_EXERCISE DIRECTIONS_: What lines below include the word "computer"? Copy each one.

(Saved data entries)
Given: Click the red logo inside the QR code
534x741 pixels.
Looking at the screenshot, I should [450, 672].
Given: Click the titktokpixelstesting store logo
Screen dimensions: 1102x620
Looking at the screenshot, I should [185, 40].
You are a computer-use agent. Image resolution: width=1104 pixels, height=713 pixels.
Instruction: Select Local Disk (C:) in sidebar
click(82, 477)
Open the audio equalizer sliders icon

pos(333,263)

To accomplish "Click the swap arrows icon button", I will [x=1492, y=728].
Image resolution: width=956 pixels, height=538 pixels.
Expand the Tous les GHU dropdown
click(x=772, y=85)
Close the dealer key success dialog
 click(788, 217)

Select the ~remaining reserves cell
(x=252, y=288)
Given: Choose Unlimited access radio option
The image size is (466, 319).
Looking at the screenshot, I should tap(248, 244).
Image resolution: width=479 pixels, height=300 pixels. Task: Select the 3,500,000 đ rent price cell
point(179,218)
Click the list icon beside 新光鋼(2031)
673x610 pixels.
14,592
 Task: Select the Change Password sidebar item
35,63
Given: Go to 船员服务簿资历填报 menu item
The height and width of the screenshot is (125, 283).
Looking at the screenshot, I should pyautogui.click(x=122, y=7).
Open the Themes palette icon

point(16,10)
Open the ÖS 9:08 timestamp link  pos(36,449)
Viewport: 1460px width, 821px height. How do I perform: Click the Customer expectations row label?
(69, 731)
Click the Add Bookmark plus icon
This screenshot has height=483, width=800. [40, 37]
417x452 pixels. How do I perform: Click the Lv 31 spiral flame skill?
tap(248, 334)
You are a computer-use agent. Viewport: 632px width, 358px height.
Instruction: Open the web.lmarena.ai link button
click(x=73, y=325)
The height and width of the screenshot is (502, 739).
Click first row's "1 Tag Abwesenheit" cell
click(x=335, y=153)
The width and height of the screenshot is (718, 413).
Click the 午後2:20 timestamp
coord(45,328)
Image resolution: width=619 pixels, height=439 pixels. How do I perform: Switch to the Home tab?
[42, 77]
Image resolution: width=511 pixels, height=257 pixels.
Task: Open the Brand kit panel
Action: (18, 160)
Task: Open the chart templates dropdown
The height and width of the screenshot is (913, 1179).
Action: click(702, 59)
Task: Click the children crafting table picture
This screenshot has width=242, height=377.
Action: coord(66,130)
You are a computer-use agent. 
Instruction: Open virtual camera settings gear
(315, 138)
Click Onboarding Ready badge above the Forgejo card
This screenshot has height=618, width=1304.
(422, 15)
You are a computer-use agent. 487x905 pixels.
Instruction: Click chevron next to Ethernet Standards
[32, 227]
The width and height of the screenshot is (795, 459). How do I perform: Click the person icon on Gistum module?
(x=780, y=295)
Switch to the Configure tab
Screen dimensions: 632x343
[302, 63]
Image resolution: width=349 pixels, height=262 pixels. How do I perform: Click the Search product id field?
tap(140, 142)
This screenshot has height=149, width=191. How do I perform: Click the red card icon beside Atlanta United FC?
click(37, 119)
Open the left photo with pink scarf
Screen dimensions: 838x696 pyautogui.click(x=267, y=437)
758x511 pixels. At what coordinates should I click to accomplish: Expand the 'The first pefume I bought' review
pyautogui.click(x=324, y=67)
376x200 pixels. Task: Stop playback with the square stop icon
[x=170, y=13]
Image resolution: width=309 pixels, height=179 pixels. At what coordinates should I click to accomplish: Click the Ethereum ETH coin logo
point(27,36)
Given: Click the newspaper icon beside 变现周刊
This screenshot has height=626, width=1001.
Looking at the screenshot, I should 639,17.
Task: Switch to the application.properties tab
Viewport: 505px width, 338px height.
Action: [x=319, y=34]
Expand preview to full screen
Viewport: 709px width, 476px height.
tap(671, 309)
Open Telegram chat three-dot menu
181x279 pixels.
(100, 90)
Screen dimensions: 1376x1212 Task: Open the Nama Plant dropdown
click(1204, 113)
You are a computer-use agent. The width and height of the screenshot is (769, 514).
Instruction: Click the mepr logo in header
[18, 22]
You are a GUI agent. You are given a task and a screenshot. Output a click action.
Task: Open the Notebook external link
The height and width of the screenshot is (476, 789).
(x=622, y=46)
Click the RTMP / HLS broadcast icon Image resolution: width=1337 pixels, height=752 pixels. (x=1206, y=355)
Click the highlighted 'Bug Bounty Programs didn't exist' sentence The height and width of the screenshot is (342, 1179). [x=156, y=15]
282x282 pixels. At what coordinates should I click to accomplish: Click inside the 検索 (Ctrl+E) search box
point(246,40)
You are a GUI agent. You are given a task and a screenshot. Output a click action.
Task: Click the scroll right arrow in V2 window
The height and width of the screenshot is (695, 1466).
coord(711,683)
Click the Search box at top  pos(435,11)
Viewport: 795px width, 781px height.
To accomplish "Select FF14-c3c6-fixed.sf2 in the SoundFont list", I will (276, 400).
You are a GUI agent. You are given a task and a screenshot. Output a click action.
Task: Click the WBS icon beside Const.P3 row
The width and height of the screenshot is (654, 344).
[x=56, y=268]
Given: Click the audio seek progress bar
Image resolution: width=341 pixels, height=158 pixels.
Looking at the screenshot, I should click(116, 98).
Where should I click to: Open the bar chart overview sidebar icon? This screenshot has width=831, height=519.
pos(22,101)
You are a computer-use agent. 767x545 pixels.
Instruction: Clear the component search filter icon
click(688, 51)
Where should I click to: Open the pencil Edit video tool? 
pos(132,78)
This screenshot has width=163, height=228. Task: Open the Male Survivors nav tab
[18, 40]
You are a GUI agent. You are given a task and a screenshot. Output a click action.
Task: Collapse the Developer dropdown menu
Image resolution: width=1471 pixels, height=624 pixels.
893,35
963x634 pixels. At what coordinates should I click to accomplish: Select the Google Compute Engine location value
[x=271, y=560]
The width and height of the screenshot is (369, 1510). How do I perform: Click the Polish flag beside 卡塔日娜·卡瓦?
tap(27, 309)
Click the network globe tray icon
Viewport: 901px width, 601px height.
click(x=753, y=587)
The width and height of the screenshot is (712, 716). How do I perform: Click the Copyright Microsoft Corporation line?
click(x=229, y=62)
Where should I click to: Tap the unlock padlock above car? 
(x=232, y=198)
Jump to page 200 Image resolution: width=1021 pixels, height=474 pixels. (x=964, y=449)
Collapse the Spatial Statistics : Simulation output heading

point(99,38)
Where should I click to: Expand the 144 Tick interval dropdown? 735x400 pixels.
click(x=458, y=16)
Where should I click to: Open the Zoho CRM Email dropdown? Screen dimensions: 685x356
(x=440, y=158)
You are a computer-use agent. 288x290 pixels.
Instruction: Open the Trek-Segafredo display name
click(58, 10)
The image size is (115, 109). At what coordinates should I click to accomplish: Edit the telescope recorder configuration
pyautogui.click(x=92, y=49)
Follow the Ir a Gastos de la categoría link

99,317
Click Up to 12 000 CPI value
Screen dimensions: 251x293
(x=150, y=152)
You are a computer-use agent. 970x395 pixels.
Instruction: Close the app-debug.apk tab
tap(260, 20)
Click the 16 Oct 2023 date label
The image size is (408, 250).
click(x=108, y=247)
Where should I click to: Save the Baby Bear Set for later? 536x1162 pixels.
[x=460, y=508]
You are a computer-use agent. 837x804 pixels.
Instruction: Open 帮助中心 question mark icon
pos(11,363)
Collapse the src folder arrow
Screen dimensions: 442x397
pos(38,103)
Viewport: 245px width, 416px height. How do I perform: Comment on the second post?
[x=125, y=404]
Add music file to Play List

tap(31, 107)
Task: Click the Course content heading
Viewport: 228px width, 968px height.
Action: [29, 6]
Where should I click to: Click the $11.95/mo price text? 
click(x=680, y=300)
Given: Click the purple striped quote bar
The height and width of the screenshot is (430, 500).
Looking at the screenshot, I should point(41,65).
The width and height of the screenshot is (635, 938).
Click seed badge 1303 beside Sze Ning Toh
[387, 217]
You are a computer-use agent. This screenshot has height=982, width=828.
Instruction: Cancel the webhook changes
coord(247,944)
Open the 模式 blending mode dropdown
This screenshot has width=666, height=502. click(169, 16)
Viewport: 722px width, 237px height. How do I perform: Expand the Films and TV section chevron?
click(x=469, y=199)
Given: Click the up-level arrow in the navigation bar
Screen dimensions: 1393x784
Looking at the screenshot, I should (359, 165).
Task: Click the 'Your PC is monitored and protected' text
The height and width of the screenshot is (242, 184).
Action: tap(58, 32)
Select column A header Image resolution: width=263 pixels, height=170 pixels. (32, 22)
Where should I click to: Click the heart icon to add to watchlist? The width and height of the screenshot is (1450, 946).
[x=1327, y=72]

_WRITTEN SOLUTION_:
You are a computer-use agent. Image resolution: width=1104 pixels, height=713 pixels.
You are a computer-use agent. Viewport: 632px width, 358px height.
You are a computer-use agent. 
You are a computer-use agent. 487x905 pixels.
You are a computer-use agent. The width and height of the screenshot is (769, 514).
You are a computer-use agent. 767x545 pixels.
You are a computer-use agent. 288x290 pixels.
You are a computer-use agent. 970x395 pixels.
You are a computer-use agent. 837x804 pixels.
You are a computer-use agent. This screenshot has height=982, width=828.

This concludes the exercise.